Beyond the limitations, these results show that our approach is robust classifying population trajectories according to the level of control achieved by pest control treatments, at least for some of the most commonly used treatment programs for codling moth management. In general, the procedure is sensitive to sample size regardless of the treatment program and provides accurate results when field‐collected trajectories are obtained from monitoring networks made of ≥ 15 pheromone traps. Recent surveys indicate that the average size of an orchard in Washington State is about 40 ha (100 acres), 35 and most extension programs recommend trap densities that range from 0.1 to 10 per ha, depending on whether the aim is detection, monitoring or mass trapping. 36 , 37 Therefore, this procedure could be readily implemented in most orchards and produce useful control treatment assessments at least across Washington State, where nearly 68% of US apples are produced. 38
Our approach showed to be better suited for treatment programs that involve insecticides that cause acute mortality events than for those that cause sustained, chronic control, such as those that involve mating disruption 39 and possibly other techniques like sterile insect release or biological control. 30 , 31 We established a 70% accuracy to interpret the model outcomes in terms of inferences about treatment programs efficacies, but more confidence could be added by increasing accuracy with a pay toll in the range of efficacies that can be inferred from the assessment. For instance, if we established a 90% accuracy instead, from a ‘with control’ outcome for populations treated with a conventional traditional or a delayed first covert programs one could infer that the treatment is ≥ 59.71% and ≥ 43.72% effective, respectively (Fig. 3(B)). Similarly, with a 90% accuracy, from a ‘without control’ outcome, one could infer that those treatments are ≤ 87.24% and ≤ 75.36% effective, respectively (Fig. 3(C)).
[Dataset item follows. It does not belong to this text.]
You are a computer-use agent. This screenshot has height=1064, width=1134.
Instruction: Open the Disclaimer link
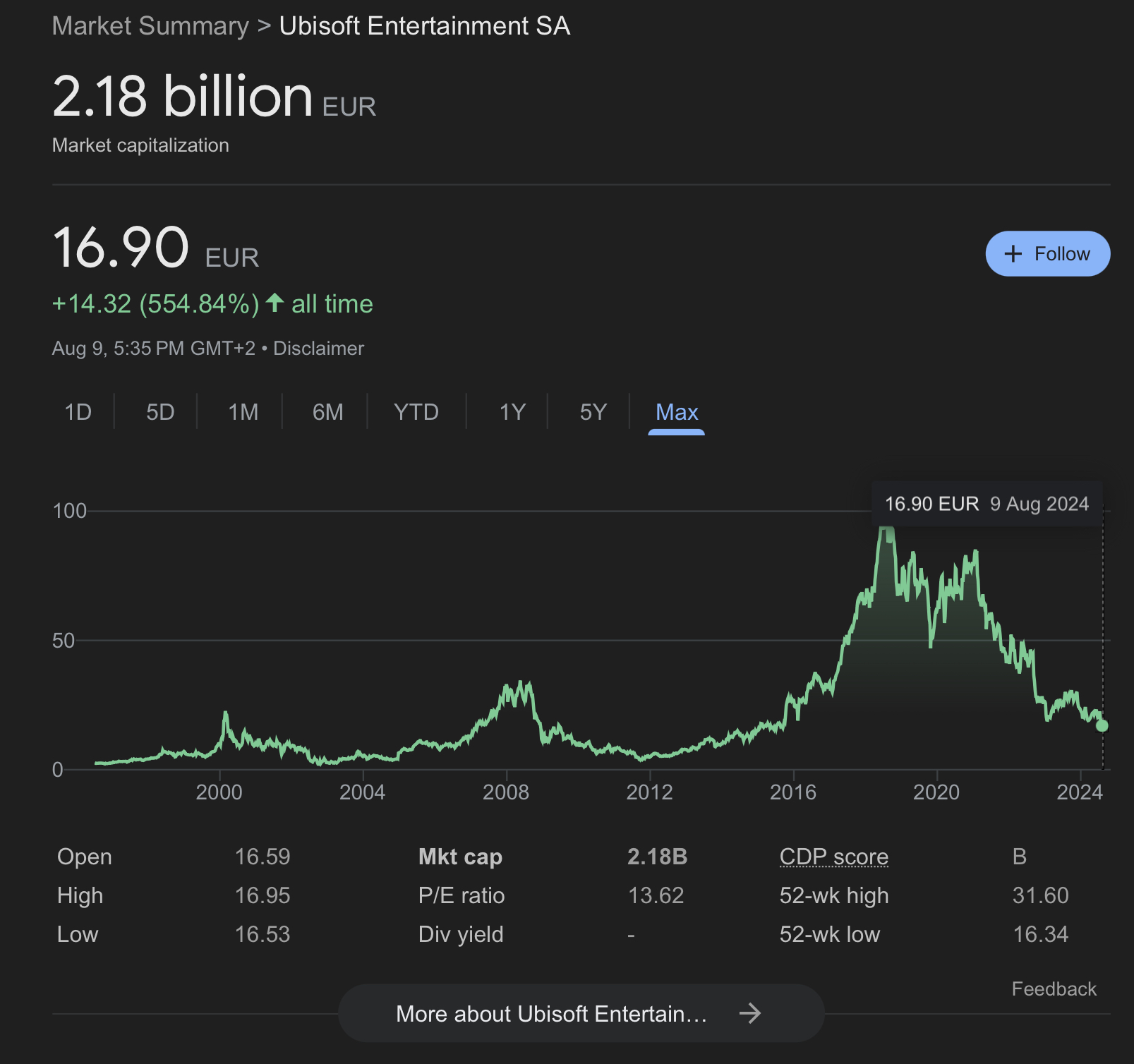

While biological and chemical control inputs are constantly developed for most major pests, strategies that assist growers' decision‐making on the selection and application of available tools are still the main obstacle to the adoption of integrated pest management programs. 40 , 41 Several contributions have been produced to inform growers' decisions on the timing and need for interventions with chemical or biological inputs according to economic and biological criteria, 42 sampling protocols, 8 or weather patterns. 13 However, few studies have addressed the assessment of recent control treatments, which may inform the selection of inputs and application protocols. This study provides a framework that combines phenology modeling with sampling to guide the collection and evaluation of data and determine whether a recently applied treatment was effective or not with a predefined level of accuracy. This approach contributes to bridging the gaps for integrated pest management adoption and could be applied to other pests that can be sampled regularly and whose phenology can be modeled as a function of heat accumulation.
5. CONCLUSION
We present an approach that accurately classifies pest population trajectories from monitoring networks into one of two categories to assess recently applied control treatment programs. The approach relies on probabilistic phenology models to track the effect of acute mortality effects caused by treatment programs across the growing season, field‐collected data to produce reference trajectories for treated and untreated populations, and a time‐sequential probability ratio test to classify the trajectories accordingly. Simulations revealed that the method is robust across a reasonable range of sampling sizes, and control efficacies. End users should provide the timing of treatments either in calendar days or degree‐days, the expected mortality rate, and a collection of counts from traps over time (i.e., field‐collected trajectories). When field‐collected trajectories are classified as ‘with control’, there is 70% chance that treatments are > 50% effective, and < 66% effective when they are classified as ‘without control’. This framework is a powerful, evidence‐based tool that can be used to optimize the selection of inputs and application protocols for pest management and could be applied to other pests that can be sampled regularly and whose phenology can be modeled as a function of heat accumulation.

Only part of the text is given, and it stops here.